Natychmiastowe działania polegające na odsunięciu pracownika ze stanowiska operacyjnego, zabezpieczeniu ciągłości służby i poinformowaniu przełożonych oraz policji zostały wdrożone przez obecnego w sali operacyjnej innego kontrolera, zgodnie z wewnętrzną procedurą "wykrywania przypadków problematycznego stosowania substancji psychoaktywnych przez KRL", zatwierdzoną przez Urząd Lotnictwa Cywilnego - napisała PAŻP w oświadczeniu. Agencja zabezpieczyła materiały niezbędne do rozpoczęcia badania przez Dział Badania Zdarzeń w Agencji.
"Nie ma miejsca na patologiczne zachowania"
Jak informuje PAŻP, obecna procedura dotycząca wykrywania substancji psychoaktywnych została wdrożona w PAŻP w 2019 roku na mocy ogólnoeuropejskich przepisów i opiera się na zaufaniu i odpowiedzialności kontrolerskiej za bezpieczeństwo ruchu lotniczego. PAŻP zapewniła, że "wychodząc naprzeciw postulatom strony społecznej, w 2020 roku prowadzona była wśród kontrolerów kampania edukacyjna m.in. oparta na szkoleniach i możliwości samotestowania się przez kontrolerów ruchu lotniczego".

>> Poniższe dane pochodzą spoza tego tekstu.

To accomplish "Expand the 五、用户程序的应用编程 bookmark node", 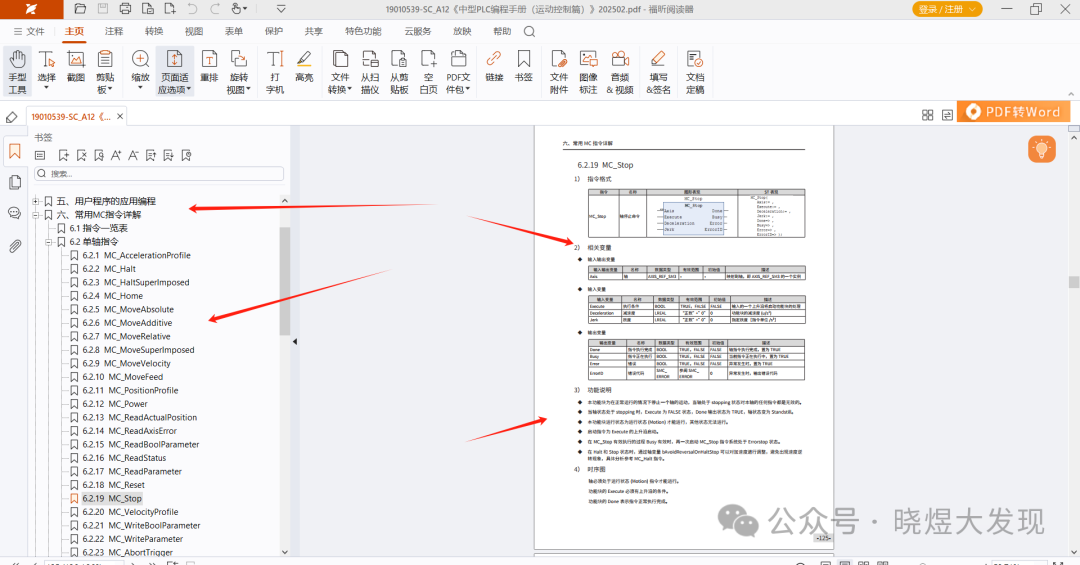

W kontroli ruchu lotniczego nie ma bowiem miejsca na patologiczne zachowania mogące wpływać na bezpieczeństwo. Kontroler jest zobowiązany licencją do odpowiedzialnego podejmowania czynności lotniczych na stanowisku, będąc w pełnej dyspozycji psychofizycznej gwarantującej bezpieczeństwo w ruchu lotniczym - podkreśliła PAŻP w oświadczeniu.
PAŻP dodała, że do czasu zakończenia postępowania oraz badania przez służby lotnicze, w ramach polityki Just Culture oraz zgodnie z obowiązującymi przepisami ustawy Prawo Lotnicze (art. 134 1a), Agencja wstrzymuje się od komentowania sprawy.